In the preface, she explains that the book is a braiding of three strands: the perspective that her indigenous background gave her, the perspective that her formal training as an ecology professor gave her, and her experiences trying to synergize them together.

A cliche about writing is “show, not tell.” I could summarize the book down to its main word, reciprocity, and tell you what she means by that but it would be such a pale, feeble shadow of what she’s exploring. Each chapter is an essay unto itself with its own unique structure. However, over and over again, after spending more than half the chapter presenting interesting stories and information, she suddenly starts braiding them to reach an unforeseen depth that stirs my soul over and over again.

I’ve written before https://roamingupward.net/home/the-best-of-cairns/climate-change/ about a snowstorm that broke thousands of branches around our homestead. For half a year, broken trees were felled, branches were sawed, and slash was chipped. Afterwards, the woodland around us looked much more open, more park-like and “beautiful.” That stirred up a reaction of thoughts. Where does this standard of “beautiful” come from? Should that be a measure of one’s management work?

In the two years following, I’ve focused on reducing the fire danger around our house. I am amazed at how much dead wood had accumulated around us. Managing for hardening against fire also led to a more open, beautiful woodland. As the woodland’s canopy opened up, more understory shrubs appeared (including poison oak).

There is a chapter in Braiding Sweetgrass where one of her doctorate students investigates the impact on plots of sweetgrass being harvested by indigenous people (for whom it is a special plant) compared to plots not being harvested. The plots of harvested sweetgrass thrived and expanded but, surprisingly, the unharvested plots weakened and diminished. This example of reciprocity (the sweetgrass gives its gift to the harvesters and the harvesters give their gift to the sweetgrass) is similar to the feedback spirals I call Upward Spirals.
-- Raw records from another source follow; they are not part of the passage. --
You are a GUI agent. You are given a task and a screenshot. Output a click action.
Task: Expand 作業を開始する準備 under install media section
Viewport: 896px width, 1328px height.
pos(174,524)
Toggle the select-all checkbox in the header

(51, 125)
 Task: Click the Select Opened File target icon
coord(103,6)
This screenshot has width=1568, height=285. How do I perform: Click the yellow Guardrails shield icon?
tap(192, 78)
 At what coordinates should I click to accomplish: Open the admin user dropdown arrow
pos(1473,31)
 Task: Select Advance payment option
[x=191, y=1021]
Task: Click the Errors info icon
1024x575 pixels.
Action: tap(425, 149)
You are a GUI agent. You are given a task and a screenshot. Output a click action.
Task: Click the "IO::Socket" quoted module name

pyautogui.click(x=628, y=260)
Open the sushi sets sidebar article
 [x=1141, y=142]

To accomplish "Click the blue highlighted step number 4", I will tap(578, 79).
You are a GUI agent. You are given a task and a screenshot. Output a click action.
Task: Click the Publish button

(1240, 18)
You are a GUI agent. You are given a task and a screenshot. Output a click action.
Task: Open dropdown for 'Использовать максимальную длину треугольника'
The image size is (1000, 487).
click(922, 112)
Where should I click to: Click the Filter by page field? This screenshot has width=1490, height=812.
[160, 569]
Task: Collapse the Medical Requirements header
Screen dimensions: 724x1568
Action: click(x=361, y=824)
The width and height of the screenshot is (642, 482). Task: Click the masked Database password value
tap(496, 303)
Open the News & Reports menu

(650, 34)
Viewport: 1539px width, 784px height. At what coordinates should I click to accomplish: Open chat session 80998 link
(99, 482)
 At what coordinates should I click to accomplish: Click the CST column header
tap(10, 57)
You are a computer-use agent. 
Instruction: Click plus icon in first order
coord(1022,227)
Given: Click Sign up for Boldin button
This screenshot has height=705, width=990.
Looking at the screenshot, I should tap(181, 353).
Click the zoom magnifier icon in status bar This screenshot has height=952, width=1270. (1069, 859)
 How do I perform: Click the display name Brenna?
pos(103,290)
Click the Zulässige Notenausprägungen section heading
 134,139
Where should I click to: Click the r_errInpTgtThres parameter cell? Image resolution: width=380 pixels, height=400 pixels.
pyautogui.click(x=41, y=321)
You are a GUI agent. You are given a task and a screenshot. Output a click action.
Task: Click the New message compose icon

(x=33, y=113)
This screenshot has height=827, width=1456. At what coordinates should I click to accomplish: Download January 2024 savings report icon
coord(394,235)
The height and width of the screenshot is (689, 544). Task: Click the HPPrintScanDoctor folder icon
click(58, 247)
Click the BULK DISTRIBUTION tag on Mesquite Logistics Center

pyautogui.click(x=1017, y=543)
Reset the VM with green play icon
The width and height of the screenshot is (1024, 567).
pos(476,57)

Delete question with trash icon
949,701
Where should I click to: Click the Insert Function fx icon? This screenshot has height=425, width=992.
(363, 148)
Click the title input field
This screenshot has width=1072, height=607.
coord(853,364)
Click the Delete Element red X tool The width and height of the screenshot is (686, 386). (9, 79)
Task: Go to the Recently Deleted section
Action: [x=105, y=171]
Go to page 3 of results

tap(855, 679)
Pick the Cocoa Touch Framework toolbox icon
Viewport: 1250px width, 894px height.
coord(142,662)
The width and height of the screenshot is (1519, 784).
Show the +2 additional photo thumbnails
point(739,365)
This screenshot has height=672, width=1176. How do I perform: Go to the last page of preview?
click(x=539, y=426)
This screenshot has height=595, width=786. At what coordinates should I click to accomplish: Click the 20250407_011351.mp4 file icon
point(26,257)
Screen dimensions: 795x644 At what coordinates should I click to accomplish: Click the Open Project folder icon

That changed how I thought of the woodlands I work with. The book made me realize that I had been operating for decades with a somewhat antiquated National Park Service image of preserving a place unshaped by people. I was complacent with doing very little except for weed-eating the drying grasses before the fire season. But her book has gotten me thinking about how do I enter into reciprocal relationships of gratitude with the natural world around me? (I am grateful for what the world is creating and the world is grateful for what I am creating.) Spreading the runoff is one way but there are more if I observe with the perspective of reciprocity.

I got the book from the library but ended up buying a copy for Alysia’s Mothers’ Day present.

3 Responses

  1. Joy

    I like how the metaphor describes the act of “synthesizing” her two perspectives as a third strand in the braid – it’s true that when two perspectives overlap, a third emerges. The children of immigrants that I know (including myself) all experience this third emergence, from the overlap of the culture of their parents’ home country and the culture of their own home country. This can feel disorientating and lonely if it’s not clear that this “third culture” is special and meant to be

    • admin

      Thank you for that perspective on the immigrant experience. It broadens our understanding of how each of our “worlds” is not the whole world. So many experiences of being human (or being alive). Your perspective reminds me of a concept from Gregory Bateson in terms of depth perception. Each eye brings a different flow of visual information to the brain. The brain then works with those two flows and creates a third flow of information (depth perception) which resides in neither of the two original flows of information.

  2. Lori Shields

    Paul,
    We also treasured this insightful book. I often recall the story of the college students being deeply impacted by their brief camping trip to experience building their own structure and native harvesting. Another example that experience truly teaches while the instructor gently guides the students to open themselves to the lessons. Thanks for encouraging more readers to pursue this hopeful book.